▸ EXERCISE DESCRIPTION: Scan the listing for "title" and copy out each line that has it.

*** Block opens ***

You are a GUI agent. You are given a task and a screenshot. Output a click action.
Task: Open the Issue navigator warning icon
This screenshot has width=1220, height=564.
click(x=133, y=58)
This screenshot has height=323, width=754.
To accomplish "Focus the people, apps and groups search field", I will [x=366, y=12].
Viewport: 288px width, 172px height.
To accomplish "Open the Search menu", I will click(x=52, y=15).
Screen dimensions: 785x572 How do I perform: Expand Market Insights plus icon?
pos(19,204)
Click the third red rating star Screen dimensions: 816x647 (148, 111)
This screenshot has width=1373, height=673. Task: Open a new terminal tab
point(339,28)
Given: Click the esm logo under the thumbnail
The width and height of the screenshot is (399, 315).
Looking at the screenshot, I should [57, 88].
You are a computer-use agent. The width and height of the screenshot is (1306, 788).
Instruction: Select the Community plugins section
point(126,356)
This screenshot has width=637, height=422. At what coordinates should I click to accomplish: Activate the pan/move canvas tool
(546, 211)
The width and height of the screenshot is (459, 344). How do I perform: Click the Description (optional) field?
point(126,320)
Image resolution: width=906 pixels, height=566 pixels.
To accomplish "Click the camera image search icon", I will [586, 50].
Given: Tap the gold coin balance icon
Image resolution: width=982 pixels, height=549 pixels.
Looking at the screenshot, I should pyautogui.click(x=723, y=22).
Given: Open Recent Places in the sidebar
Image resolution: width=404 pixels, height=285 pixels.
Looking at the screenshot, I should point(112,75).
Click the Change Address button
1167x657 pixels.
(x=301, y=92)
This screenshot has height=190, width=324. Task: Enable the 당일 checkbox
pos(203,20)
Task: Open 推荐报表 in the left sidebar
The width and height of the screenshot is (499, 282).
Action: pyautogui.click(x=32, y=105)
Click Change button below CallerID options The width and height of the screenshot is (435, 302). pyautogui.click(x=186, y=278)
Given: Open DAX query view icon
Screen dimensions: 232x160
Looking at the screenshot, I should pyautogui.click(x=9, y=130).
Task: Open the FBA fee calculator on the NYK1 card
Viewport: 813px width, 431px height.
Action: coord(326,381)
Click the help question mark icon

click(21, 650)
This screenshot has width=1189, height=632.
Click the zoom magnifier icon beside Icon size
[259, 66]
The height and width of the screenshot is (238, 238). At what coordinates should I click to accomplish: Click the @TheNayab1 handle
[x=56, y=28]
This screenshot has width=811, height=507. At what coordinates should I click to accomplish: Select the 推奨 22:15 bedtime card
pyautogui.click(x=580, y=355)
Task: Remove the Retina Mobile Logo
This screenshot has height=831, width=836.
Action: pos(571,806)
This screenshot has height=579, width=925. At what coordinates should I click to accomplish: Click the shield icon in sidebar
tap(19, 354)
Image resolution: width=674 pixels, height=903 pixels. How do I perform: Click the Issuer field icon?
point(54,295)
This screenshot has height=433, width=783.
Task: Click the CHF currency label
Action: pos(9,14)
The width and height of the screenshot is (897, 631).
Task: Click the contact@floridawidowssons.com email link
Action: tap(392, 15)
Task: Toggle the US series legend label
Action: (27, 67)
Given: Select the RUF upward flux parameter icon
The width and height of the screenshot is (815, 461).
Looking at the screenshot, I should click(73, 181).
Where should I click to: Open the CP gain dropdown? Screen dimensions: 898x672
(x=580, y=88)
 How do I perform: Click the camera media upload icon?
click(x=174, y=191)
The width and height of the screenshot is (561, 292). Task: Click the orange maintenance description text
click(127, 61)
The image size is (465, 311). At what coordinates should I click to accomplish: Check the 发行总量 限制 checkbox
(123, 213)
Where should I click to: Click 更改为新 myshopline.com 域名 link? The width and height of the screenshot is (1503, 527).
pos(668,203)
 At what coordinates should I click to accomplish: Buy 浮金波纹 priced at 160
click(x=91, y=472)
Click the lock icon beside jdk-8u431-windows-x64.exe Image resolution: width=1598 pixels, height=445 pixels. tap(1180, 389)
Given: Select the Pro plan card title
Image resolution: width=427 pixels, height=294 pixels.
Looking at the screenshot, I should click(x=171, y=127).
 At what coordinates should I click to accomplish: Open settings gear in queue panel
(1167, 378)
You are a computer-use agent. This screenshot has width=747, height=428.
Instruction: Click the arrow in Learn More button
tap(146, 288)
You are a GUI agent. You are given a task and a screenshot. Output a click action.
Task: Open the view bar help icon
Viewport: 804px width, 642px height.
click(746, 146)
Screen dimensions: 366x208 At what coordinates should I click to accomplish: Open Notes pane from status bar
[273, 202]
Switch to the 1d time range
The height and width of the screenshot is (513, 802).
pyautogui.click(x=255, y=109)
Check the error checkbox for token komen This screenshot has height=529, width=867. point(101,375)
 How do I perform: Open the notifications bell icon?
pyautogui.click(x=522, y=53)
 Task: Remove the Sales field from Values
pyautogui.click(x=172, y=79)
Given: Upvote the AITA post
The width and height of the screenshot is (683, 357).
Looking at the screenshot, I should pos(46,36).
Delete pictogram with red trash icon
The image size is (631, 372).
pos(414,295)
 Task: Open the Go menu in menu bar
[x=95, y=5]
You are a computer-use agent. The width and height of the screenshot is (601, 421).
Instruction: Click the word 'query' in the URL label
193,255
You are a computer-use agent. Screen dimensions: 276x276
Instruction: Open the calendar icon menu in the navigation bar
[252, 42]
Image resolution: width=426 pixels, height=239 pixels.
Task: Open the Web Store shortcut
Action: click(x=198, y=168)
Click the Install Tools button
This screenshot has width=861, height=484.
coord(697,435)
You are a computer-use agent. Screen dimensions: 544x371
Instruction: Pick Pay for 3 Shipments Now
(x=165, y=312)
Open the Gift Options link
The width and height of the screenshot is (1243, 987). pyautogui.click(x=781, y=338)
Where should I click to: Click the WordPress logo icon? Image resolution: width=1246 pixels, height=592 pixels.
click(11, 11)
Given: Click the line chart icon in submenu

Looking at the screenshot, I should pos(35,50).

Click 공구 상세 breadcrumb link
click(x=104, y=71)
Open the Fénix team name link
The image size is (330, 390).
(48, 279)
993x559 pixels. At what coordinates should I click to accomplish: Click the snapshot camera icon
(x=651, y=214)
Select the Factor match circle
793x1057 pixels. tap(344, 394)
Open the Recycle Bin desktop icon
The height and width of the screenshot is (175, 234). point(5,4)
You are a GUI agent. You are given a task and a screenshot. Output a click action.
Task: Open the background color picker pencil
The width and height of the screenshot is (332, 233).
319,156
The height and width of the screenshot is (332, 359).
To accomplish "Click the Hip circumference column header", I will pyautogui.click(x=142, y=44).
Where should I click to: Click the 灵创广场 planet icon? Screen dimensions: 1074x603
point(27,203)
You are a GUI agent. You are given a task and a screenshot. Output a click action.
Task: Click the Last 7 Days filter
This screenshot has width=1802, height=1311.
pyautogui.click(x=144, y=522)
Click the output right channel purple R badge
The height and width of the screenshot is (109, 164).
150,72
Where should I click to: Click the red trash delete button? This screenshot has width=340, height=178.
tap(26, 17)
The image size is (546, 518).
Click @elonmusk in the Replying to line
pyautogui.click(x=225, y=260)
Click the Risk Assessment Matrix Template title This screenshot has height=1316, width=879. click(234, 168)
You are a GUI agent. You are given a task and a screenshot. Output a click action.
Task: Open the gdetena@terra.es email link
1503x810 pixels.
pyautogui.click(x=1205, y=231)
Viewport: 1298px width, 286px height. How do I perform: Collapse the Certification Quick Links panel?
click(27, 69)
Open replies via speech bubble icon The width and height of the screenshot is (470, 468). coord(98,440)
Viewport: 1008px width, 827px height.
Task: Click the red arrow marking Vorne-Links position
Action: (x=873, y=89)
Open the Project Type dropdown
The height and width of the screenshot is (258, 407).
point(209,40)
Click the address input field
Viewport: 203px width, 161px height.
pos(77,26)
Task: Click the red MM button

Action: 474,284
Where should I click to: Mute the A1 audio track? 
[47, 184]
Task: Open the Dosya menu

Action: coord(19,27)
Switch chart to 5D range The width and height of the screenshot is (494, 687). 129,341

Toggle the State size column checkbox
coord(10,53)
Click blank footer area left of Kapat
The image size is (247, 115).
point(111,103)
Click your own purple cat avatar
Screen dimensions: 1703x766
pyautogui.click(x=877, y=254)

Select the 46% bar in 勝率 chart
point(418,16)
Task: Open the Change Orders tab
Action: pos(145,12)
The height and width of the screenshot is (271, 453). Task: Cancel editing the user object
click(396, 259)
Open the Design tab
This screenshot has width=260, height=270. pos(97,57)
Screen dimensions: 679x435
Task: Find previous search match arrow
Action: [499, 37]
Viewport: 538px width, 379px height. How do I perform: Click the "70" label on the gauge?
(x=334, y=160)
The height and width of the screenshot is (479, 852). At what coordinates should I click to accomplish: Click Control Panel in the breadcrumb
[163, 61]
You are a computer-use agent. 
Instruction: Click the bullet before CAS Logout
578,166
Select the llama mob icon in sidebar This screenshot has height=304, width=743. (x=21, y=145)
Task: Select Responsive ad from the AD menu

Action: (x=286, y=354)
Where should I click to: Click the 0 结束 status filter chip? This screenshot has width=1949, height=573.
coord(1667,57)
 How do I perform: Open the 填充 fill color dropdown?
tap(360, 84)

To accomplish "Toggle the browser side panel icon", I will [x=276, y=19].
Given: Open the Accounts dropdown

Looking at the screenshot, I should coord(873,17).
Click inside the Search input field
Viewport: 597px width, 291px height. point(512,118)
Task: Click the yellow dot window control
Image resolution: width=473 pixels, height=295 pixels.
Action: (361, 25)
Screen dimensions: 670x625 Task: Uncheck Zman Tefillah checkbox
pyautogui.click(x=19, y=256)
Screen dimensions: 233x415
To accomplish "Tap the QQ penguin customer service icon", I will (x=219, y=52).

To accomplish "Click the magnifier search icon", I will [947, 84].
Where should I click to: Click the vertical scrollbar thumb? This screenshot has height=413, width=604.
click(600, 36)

*** Block closes ***

▸ WORKED SOLUTION:
Given: Select the Pro plan card title
Click the Risk Assessment Matrix Template title This screenshot has height=1316, width=879. click(234, 168)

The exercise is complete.